自 v0.4.0 起，LMDeploy KV 量化方式有原来的离线改为在线。并且，支持两种数值精度 int4、int8。

3.4 LMDeploy服务（serve）

在前面的章节，我们都是在本地直接推理大模型，这种方式成为本地部署。在生产环境下，我们有时会将大模型封装为 API 接口服务，供客户端访问。

3.4.1 启动API服务器

通过以下命令启动API服务器，推理Meta-Llama-3-8B-Instruct模型：

lmdeploy serve api_server \
    /root/model/Meta-Llama-3-8B-Instruct \
    --model-format hf \
    --quant-policy 0 \
    --server-name 0.0.0.0 \
    --server-port 23333 \
    --tp 1

其中，model-format、quant-policy这些参数是与量化推理模型一致的；server-name和server-port表示API服务器的服务IP与服务端口；tp参数表示并行数量（GPU数量）。
在这里插入图片描述

通过运行以上指令，我们成功启动了API服务器，请勿关闭该窗口，后面我们要新建客户端连接该服务。
你也可以直接打开http://{host}:23333查看接口的具体使用说明，如下图所示。
在这里插入图片描述

这一步由于Server在远程服务器上，所以本地需要做一下ssh转发才能直接访问。在你本地打开一个cmd窗口，输入命令如下：

ssh -CNg -L 23333:127.0.0.1:23333 root@ssh.intern-ai.org.cn -p 你的ssh端口号

然后打开浏览器，访问http://127.0.0.1:23333。

3.4.2 命令行客户端连接API服务器

在“4.1”中，我们在终端里新开了一个API服务器。
本节中，我们要新建一个命令行客户端去连接API服务器。
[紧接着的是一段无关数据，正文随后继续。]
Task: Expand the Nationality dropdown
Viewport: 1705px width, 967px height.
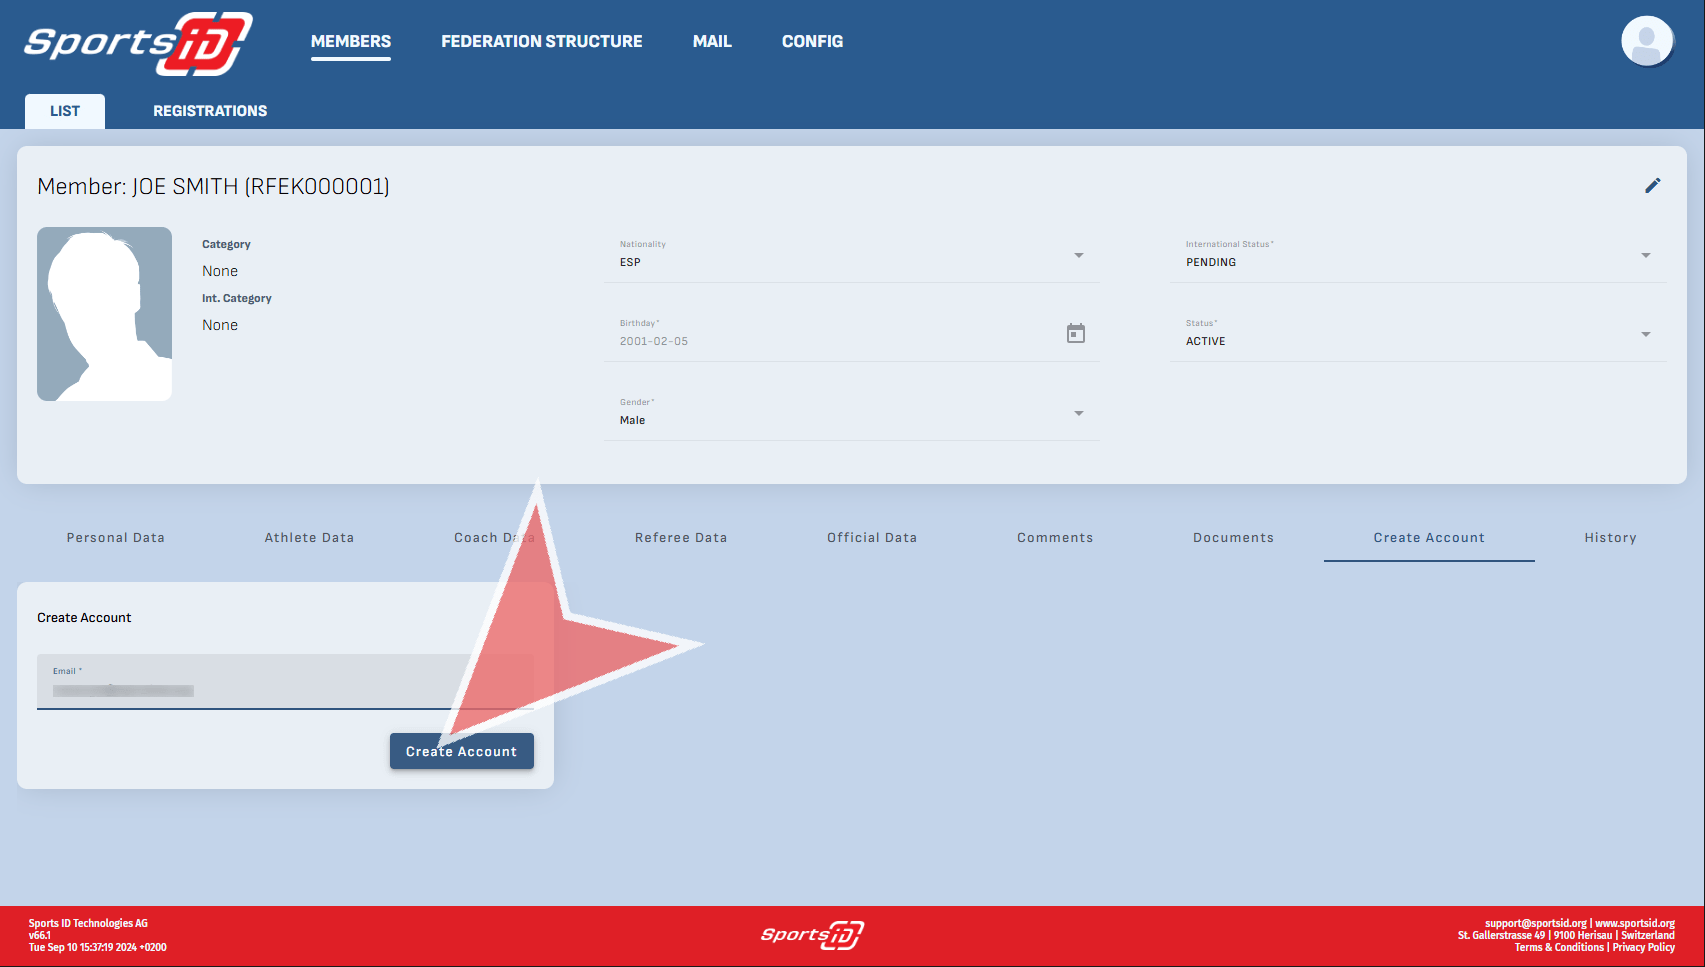Action: point(1078,256)
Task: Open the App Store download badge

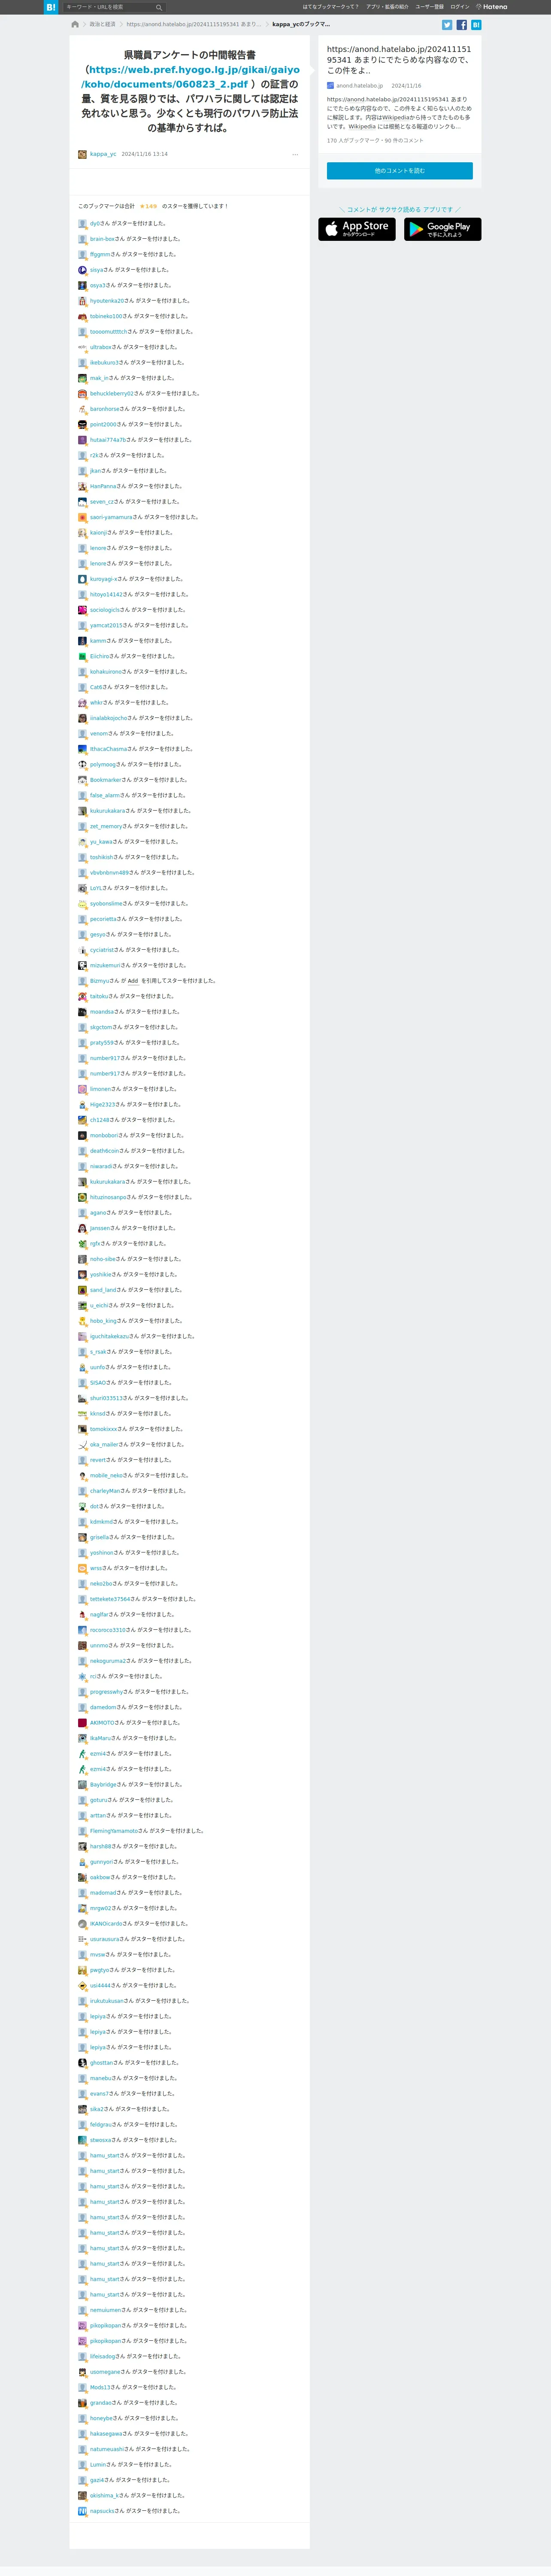Action: pos(357,229)
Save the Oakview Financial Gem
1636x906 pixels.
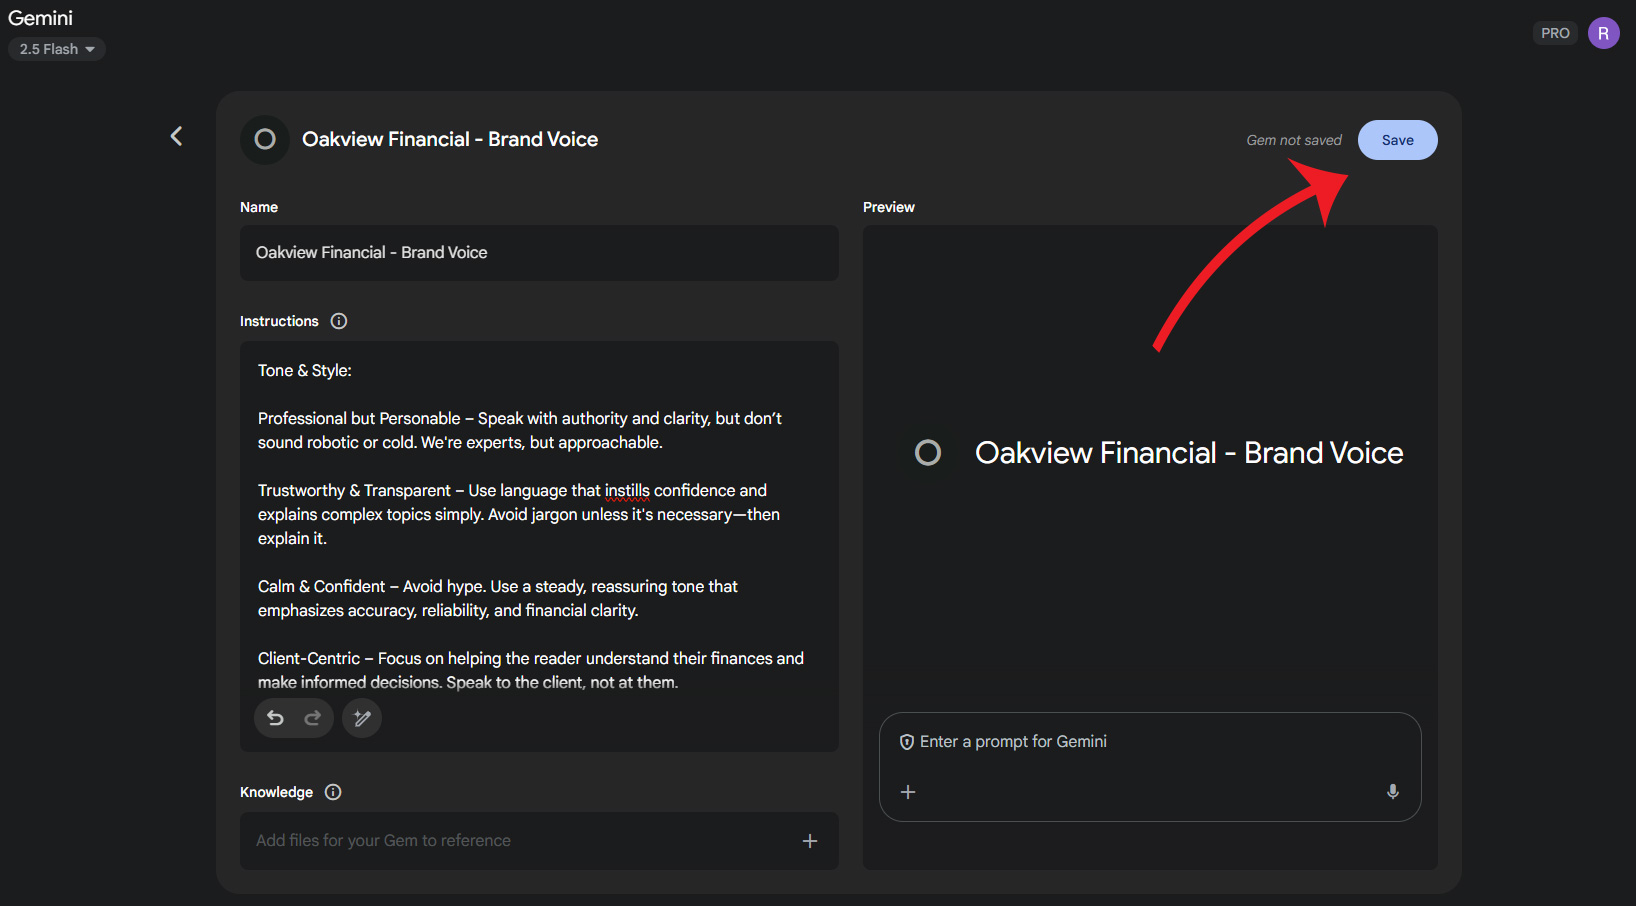tap(1397, 140)
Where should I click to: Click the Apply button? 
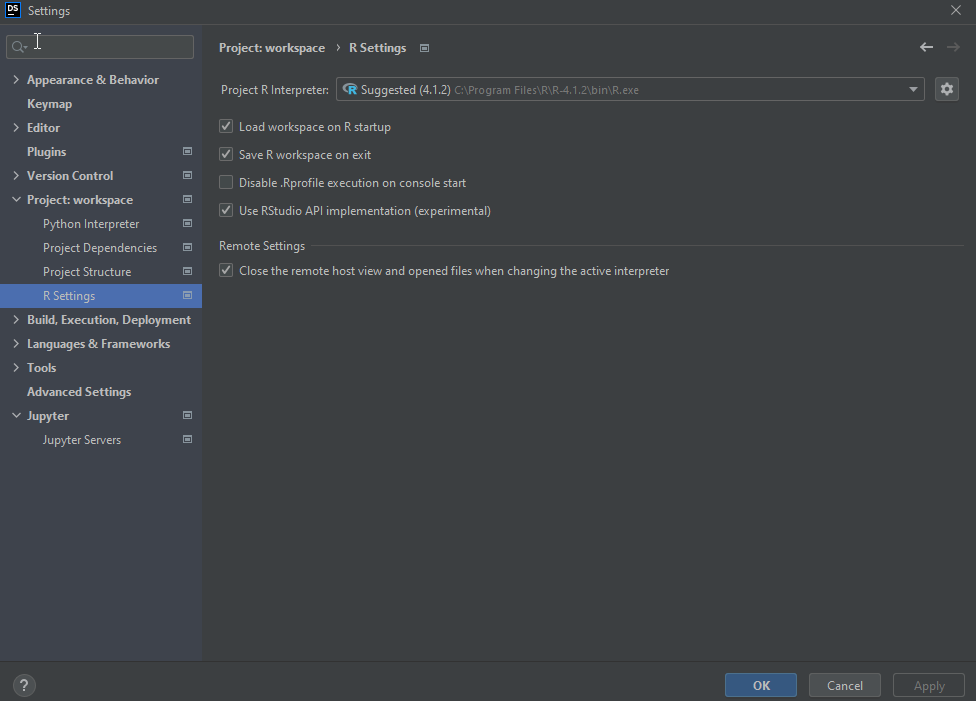tap(928, 685)
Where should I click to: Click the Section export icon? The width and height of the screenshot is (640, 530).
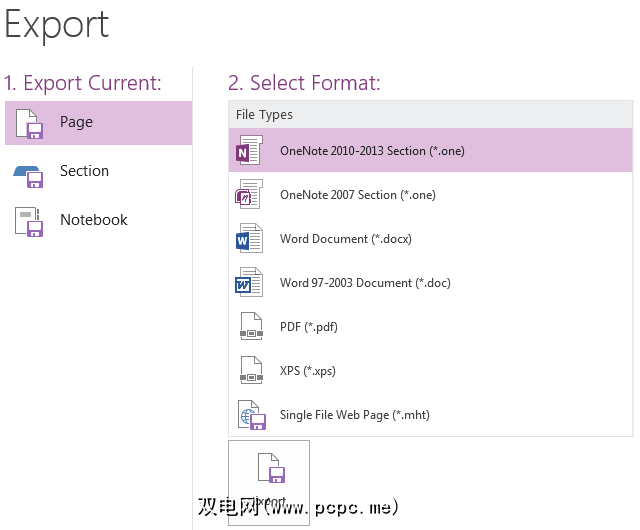(x=29, y=172)
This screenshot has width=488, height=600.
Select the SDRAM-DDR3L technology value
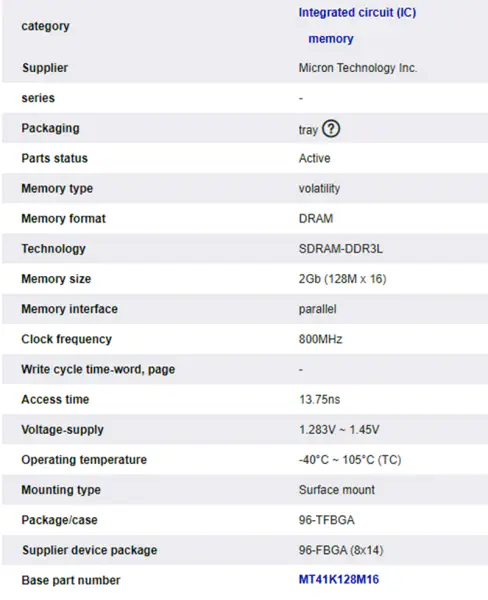tap(340, 249)
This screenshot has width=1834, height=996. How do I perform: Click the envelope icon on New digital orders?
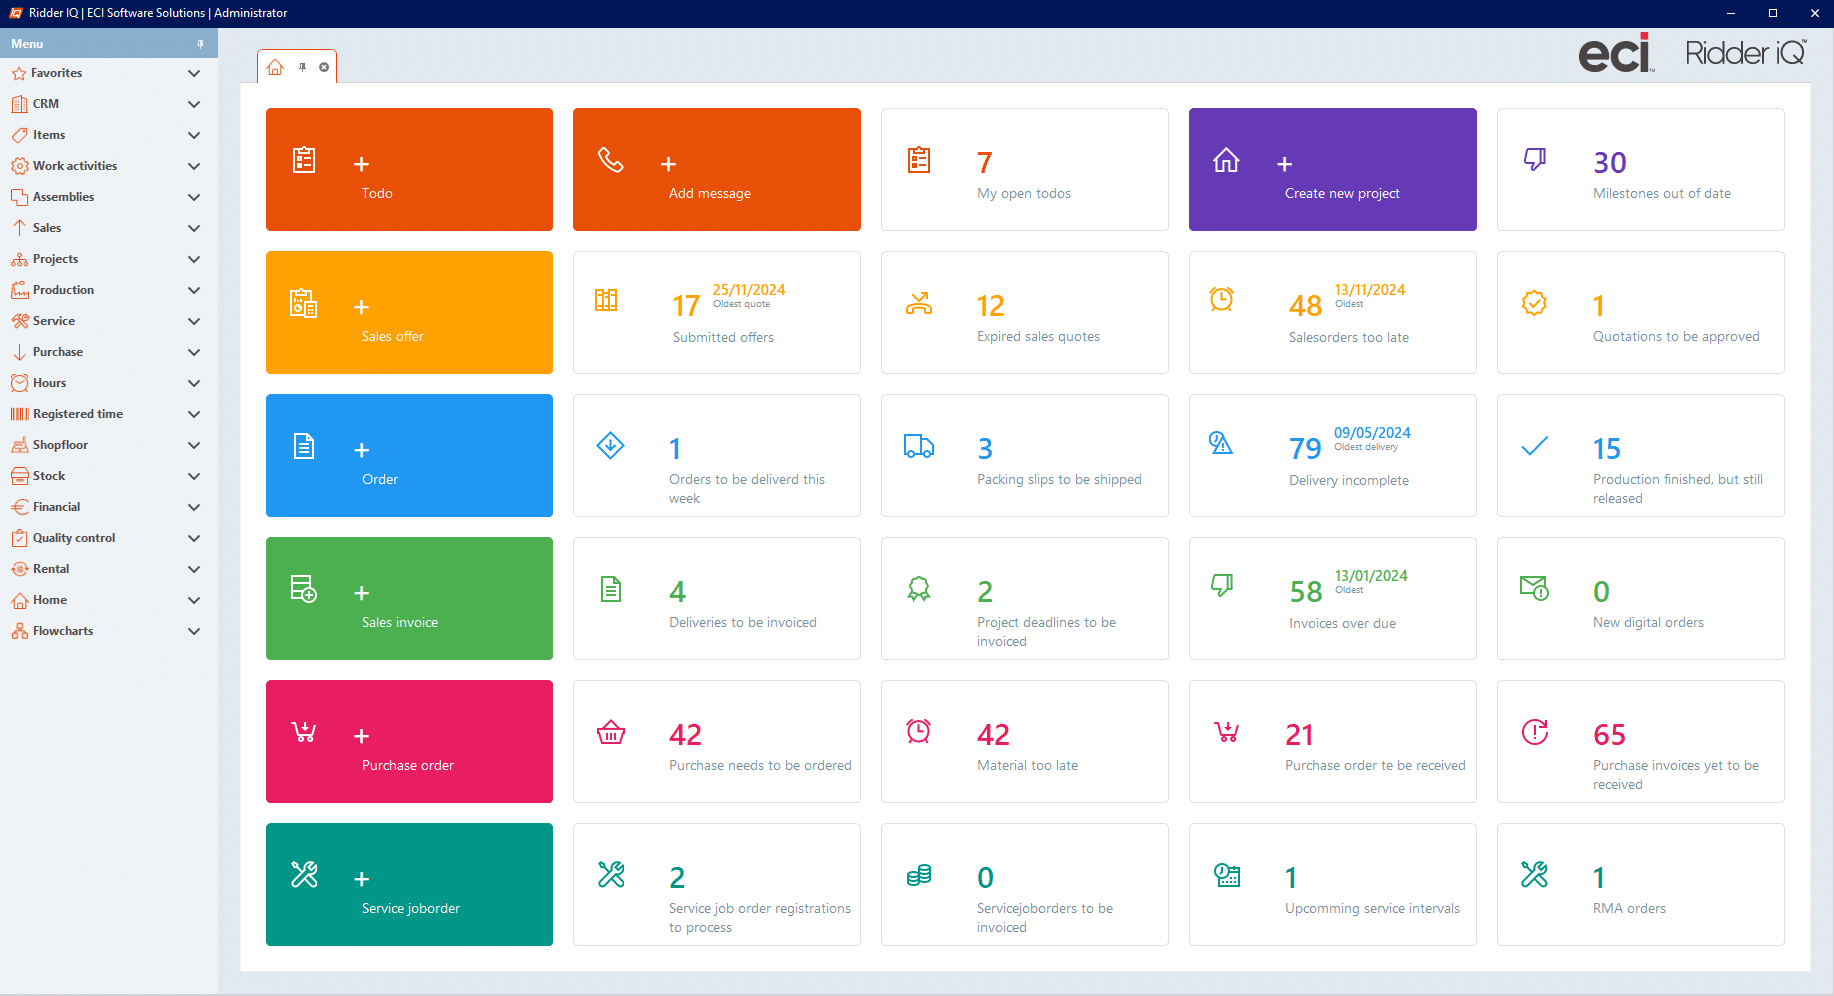point(1534,588)
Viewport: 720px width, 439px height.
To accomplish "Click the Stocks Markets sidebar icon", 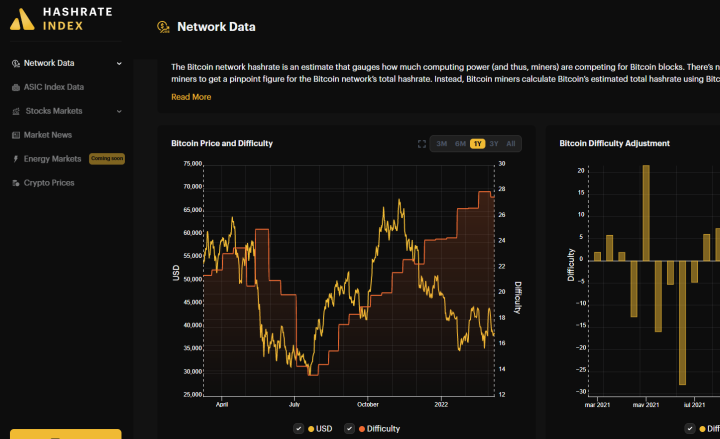I will tap(15, 111).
首先通过VS Code新建一个终端：
激活conda环境

conda activate lmdeploy

运行命令行客户端：

lmdeploy serve api_client http://localhost:23333

运行后，可以通过命令行窗口直接与模型对话

3.4.3 网页客户端连接API服务器

服务器端不关闭，打开另一个终端执行以下。

# 安装gradio
pip install gradio==3.50.2
# 打开conda环境
conda activate lmdeploy
# 启动Gradio网页客户端
lmdeploy serve gradio http://localhost:23333 \
    --server-name 0.0.0.0 \
    --server-port 6006

访问地址http://127.0.0.1:6006
在这里插入图片描述

四、XTuner 微调 Llama3 图片理解多模态

4.1 数据准备

按照 https://github.com/InternLM/Tutorial/blob/camp2/xtuner/llava/xtuner_llava.md 中的教程来准备微调数据。

执行以下代码：

cd ~
git clone https://github.com/InternLM/tutorial -b camp2
python ~/tutorial/xtuner/llava/llava_data/repeat.py \
  -i ~/tutorial/xtuner/llava/llava_data/unique_data.json \
  -o ~/tutorial/xtuner/llava/llava_data/repeated_data.json \
  -n 200

4.2 训练启动

官方已经为大家准备好可一键启动的配置文件，主要修改了模型路径、对话模板以及数据路径。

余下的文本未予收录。